Nous avons montré, en particulier dans la deuxième partie de notre travail, comment la ville d’Annecy avait en réalité conduit une véritable stratégie politique dans le domaine culturel et socioculturel, stratégie appuyée sur une combinaison singulière et constante d’éléments divers mais qui ont contribué à façonner le paysage politique annécien, marqué par la stabilité, en même temps que par un développement assez complet.

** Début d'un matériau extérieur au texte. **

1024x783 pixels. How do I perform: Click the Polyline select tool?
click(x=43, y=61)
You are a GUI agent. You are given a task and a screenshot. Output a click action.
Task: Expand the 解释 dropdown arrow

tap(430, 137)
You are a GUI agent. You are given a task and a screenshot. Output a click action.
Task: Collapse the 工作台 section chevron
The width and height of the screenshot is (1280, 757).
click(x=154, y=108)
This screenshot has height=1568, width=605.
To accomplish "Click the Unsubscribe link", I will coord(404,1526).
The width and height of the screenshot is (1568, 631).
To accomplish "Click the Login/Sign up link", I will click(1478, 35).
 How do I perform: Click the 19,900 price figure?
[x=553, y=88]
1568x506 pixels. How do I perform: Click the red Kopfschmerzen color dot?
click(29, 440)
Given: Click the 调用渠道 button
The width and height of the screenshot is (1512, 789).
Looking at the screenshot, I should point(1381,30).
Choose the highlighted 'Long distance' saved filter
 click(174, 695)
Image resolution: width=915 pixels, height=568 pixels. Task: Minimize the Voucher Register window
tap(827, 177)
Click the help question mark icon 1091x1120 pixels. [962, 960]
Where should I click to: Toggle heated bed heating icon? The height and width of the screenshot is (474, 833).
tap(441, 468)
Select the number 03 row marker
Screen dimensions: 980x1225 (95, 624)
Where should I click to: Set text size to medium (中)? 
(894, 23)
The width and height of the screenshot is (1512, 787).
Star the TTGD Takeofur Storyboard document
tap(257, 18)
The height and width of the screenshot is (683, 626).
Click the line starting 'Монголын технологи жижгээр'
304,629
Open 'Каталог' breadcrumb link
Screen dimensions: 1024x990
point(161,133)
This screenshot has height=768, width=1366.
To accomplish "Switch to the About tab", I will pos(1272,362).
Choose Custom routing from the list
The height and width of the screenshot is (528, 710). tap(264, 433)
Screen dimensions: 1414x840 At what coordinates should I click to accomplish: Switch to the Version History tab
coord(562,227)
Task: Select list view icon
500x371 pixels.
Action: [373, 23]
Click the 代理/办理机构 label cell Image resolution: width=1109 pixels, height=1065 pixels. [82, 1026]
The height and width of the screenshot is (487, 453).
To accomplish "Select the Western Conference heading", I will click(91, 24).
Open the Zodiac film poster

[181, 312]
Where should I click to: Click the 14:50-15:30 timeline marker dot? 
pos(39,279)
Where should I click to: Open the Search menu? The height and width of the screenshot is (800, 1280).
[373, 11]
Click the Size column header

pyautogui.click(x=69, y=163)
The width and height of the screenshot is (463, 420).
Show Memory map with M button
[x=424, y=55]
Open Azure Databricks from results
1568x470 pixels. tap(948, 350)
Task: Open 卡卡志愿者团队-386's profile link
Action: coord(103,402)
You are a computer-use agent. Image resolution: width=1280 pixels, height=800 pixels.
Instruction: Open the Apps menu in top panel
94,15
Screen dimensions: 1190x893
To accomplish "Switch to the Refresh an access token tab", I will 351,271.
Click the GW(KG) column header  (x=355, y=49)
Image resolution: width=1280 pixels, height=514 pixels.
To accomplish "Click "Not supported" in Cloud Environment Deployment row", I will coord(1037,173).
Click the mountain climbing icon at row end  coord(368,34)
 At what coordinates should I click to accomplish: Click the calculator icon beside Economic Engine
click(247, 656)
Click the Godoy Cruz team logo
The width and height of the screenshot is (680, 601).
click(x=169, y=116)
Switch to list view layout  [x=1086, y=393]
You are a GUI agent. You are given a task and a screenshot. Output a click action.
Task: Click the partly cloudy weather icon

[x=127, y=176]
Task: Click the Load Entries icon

Nous avons souligné, dans la première partie, combien la municipalité, pour déterminer et mettre en œuvre ces principes de construction politique, n’avait pas disposé initialement d’une capacité d’expertise propre, issue d’une expérience antérieure ou de ses ressources spécifiques, mais avait procédé à un apprentissage prudent. On peut penser que la gestion des difficultés rencontrées au fur et à mesure, en particulier aux Marquisats, en lien avec le premier corps de professionnels du secteur, la confrontation aux désordres provoqués par les artistes, notamment au début des années 70, lui ont tout à la fois permis d’acquérir une compétence en la matière et servi à élaborer de manière empirique une ligne de conduite qui s’est avérée être en fin de compte un véritable système politique.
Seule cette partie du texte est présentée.